Wie sehr, das zeigt sich in den folgenden Jahren. Schäuble kämpft mit harten Bandagen, streitet für die Euro-Rettung und mit den Griechen. 2014 schließt er erstmals den Bundeshaushalt mit einer schwarzen Null ab, in den Haushalten 2015 und 2016 erzielt er Überschüsse. "Da wir gelegentlich kritisiert werden, wir hätten gar nicht gespart und auf der anderen Seite kritisiert werden, außer Sparen falle uns nicht viel ein, muss es eigentlich im Ergebnis doch so gewesen sein, dass wir die gegebenen Möglichkeiten einigermaßen gut genutzt haben", lautet sein Urteil zum Ende seiner laufenden Amtszeit.

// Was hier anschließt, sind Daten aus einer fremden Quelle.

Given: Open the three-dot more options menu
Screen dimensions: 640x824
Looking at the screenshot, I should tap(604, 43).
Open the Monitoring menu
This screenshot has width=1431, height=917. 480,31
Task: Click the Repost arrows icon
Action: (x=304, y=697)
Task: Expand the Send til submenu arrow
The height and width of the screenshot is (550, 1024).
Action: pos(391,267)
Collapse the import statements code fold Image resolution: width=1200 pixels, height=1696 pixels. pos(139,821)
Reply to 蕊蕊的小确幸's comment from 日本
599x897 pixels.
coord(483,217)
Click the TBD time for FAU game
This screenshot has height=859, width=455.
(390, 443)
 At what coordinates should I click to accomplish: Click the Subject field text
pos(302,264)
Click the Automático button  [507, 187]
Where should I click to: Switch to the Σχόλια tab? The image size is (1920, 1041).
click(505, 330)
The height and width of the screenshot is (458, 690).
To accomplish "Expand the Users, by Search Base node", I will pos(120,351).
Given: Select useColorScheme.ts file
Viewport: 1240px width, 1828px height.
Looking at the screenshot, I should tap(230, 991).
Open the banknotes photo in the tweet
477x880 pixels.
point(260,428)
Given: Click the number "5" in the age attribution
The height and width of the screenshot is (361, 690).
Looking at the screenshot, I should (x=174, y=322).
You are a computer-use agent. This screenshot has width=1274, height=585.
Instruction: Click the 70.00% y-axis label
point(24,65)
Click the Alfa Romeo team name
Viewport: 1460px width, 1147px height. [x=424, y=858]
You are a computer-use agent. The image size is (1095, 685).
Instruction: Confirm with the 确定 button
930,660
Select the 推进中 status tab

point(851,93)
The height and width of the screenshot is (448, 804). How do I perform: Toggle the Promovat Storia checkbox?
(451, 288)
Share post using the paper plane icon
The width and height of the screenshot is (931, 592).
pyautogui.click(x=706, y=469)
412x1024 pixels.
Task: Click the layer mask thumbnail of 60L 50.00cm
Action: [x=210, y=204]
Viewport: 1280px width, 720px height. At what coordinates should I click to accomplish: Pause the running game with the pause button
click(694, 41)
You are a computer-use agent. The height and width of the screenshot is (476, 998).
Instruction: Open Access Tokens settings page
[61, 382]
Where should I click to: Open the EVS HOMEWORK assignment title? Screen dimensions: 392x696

Im neuen Bundestag wäre er der Dienstälteste
Aber von wegen Ende: Wolfgang Schäuble will es noch einmal wissen. Im August hat er auf der Nordsee-Insel Sylt Urlaub gemacht, so wie jedes Jahr. Frisch und erholt hat er sich anschließend wieder in den Wahlkampf gestürzt. Mit nun 75 Jahren kandidiert der CDU-Politiker in seinem baden-württembergischen Wahlkreis Offenburg erneut als Direktkandidat für den Deutschen Bundestag. Zum 13. Mal in 45 Jahren. Und natürlich will er seinen Wahlkreis auch diesmal wieder gewinnen. So wie es jetzt aussieht, wird Schäuble bei der konstituierenden Sitzung des neuen Bundestags die Eröffnungsrede halten - als dienstältester Abgeordneter im Parlament.